衰弱したように吐かれたその言葉に薪は苦しそうに表情をゆがめた。がっくりと全身の力が抜けて俯く駕南火を前に薪は一体何を考えたのだろうか。いや、そんな事、考えるまでもなくわかりきっていること。穂琥は薪の表情を見て理解する。きっと儒楠も同じ。
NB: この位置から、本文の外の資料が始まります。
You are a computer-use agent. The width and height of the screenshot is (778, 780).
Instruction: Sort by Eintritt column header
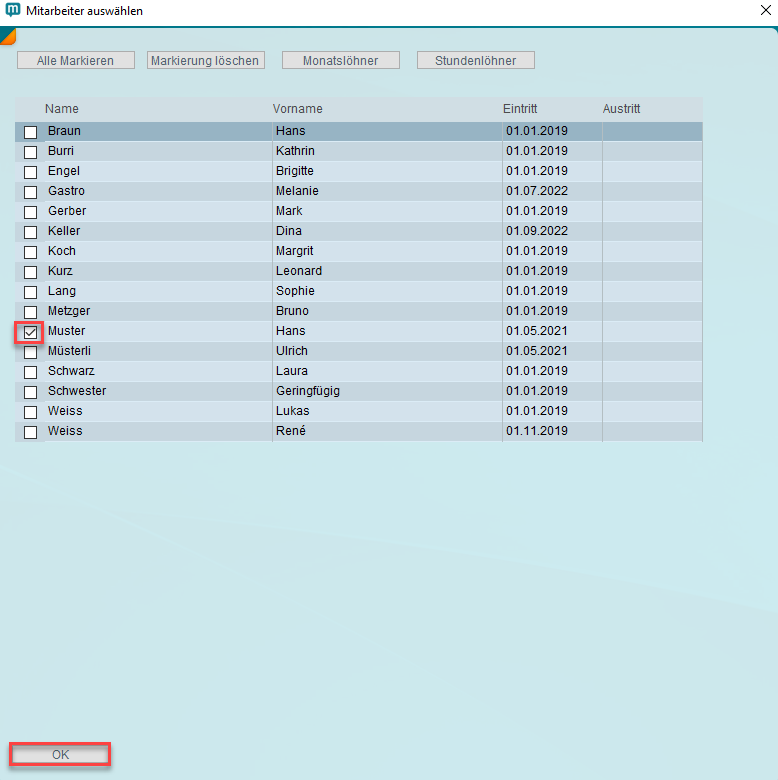click(520, 109)
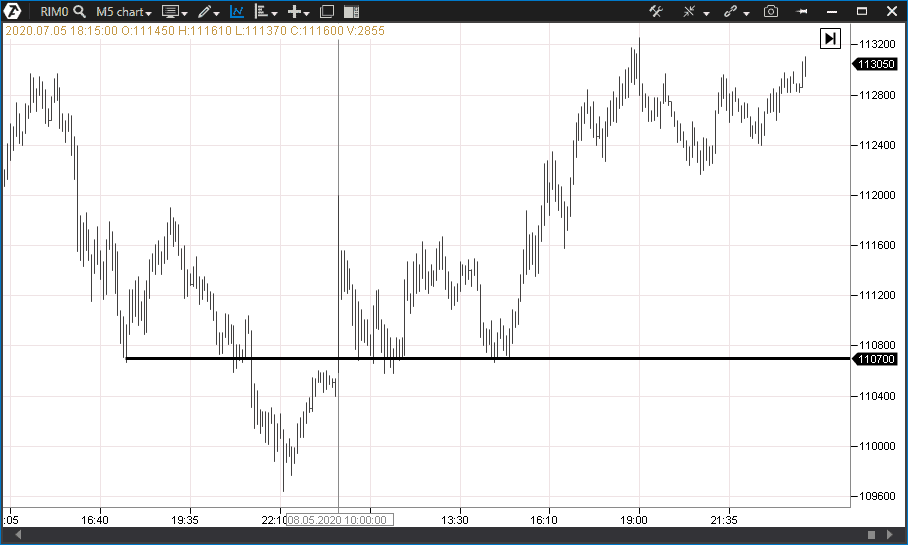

「駕南火。オレの城に来い。全うな生活くらいは出来る。あんたなら歓迎する」

「は・・・?」


薪のその言葉。穂琥も儒楠もそれを待っていたかのように駕南火へ笑みを送る。


「うん、それがいいよ。あなた、悪い感じしないし」

「そうそう。それに愨夸の仰るお言葉だぜ?」


穂琥と儒楠の言葉を聞いて駕南火は一体どうしたらいいのかわからない表情を浮かべる。


「最初に言ったはずだ。お前とは戦う気がしなかった。な、オレの眼下で動いてみないか?利用するなんてそんな悲しい事じゃない。共にありたいんだ」

「そんな・・・・・・」


駕南火の凍ったような瞳がやっと震えた。そこから一筋の涙が零れた。そっとそれを薪は汲み取って駕南火へ笑みを送る。


 しばらくの間、駕南火の押さえ込んだような声が聞こえていた。